## INSTRUCTIONS FOR THE TASK
Convert the data below into a Markdown table with two columns, Row and Line, numbering each nonblank line in order and omitting blank lines.

▼

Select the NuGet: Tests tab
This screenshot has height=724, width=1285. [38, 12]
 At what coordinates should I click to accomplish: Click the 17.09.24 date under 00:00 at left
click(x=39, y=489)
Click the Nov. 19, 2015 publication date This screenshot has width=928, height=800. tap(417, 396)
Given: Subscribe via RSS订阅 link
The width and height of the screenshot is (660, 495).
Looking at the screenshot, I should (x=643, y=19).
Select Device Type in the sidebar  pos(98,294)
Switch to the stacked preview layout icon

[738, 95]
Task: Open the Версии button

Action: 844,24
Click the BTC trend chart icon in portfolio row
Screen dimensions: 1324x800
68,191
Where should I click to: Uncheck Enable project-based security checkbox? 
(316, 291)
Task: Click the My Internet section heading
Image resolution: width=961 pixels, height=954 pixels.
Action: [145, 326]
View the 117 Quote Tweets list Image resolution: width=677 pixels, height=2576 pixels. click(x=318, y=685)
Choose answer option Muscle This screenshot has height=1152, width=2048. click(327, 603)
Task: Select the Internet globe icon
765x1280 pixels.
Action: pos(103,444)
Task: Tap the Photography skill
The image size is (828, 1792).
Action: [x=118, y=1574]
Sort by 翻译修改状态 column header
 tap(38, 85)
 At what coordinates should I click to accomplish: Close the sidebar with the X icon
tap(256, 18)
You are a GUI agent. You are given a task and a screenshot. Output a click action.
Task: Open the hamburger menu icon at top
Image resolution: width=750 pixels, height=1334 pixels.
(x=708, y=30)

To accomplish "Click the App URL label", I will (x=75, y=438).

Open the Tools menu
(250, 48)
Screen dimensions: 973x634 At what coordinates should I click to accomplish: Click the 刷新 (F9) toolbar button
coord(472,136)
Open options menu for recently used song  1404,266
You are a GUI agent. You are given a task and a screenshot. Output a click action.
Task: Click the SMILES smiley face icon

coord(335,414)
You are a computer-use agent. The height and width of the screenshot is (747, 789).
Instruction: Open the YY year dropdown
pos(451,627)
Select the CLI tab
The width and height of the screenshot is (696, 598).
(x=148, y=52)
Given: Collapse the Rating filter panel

▲

## FINAL RESULT
| Row | Line |
|---|---|
| 1 | Select the NuGet: Tests tab |
| 2 | This screenshot has height=724, width=1285. [38, 12] |
| 3 |  At what coordinates should I click to accomplish: Click the 17.09.24 date under 00:00 at left |
| 4 | click(x=39, y=489) |
| 5 | Click the Nov. 19, 2015 publication date This screenshot has width=928, height=800. tap(417, 396) |
| 6 | Given: Subscribe via RSS订阅 link |
| 7 | The width and height of the screenshot is (660, 495). |
| 8 | Looking at the screenshot, I should (x=643, y=19). |
| 9 | Select Device Type in the sidebar  pos(98,294) |
| 10 | Switch to the stacked preview layout icon |
| 11 | [738, 95] |
| 12 | Task: Open the Версии button |
| 13 | Action: 844,24 |
| 14 | Click the BTC trend chart icon in portfolio row |
| 15 | Screen dimensions: 1324x800 |
| 16 | 68,191 |
| 17 | Where should I click to: Uncheck Enable project-based security checkbox?  |
| 18 | (316, 291) |
| 19 | Task: Click the My Internet section heading |
| 20 | Image resolution: width=961 pixels, height=954 pixels. |
| 21 | Action: [145, 326] |
| 22 | View the 117 Quote Tweets list Image resolution: width=677 pixels, height=2576 pixels. click(x=318, y=685) |
| 23 | Choose answer option Muscle This screenshot has height=1152, width=2048. click(327, 603) |
| 24 | Task: Select the Internet globe icon |
| 25 | 765x1280 pixels. |
| 26 | Action: pos(103,444) |
| 27 | Task: Tap the Photography skill |
| 28 | The image size is (828, 1792). |
| 29 | Action: [x=118, y=1574] |
| 30 | Sort by 翻译修改状态 column header |
| 31 |  tap(38, 85) |
| 32 |  At what coordinates should I click to accomplish: Close the sidebar with the X icon |
| 33 | tap(256, 18) |
| 34 | You are a GUI agent. You are given a task and a screenshot. Output a click action. |
| 35 | Task: Open the hamburger menu icon at top |
| 36 | Image resolution: width=750 pixels, height=1334 pixels. |
| 37 | (x=708, y=30) |
| 38 | To accomplish "Click the App URL label", I will (x=75, y=438). |
| 39 | Open the Tools menu |
| 40 | (250, 48) |
| 41 | Screen dimensions: 973x634 At what coordinates should I click to accomplish: Click the 刷新 (F9) toolbar button |
| 42 | coord(472,136) |
| 43 | Open options menu for recently used song  1404,266 |
| 44 | You are a GUI agent. You are given a task and a screenshot. Output a click action. |
| 45 | Task: Click the SMILES smiley face icon |
| 46 | coord(335,414) |
| 47 | You are a computer-use agent. The height and width of the screenshot is (747, 789). |
| 48 | Instruction: Open the YY year dropdown |
| 49 | pos(451,627) |
| 50 | Select the CLI tab |
| 51 | The width and height of the screenshot is (696, 598). |
| 52 | (x=148, y=52) |
| 53 | Given: Collapse the Rating filter panel |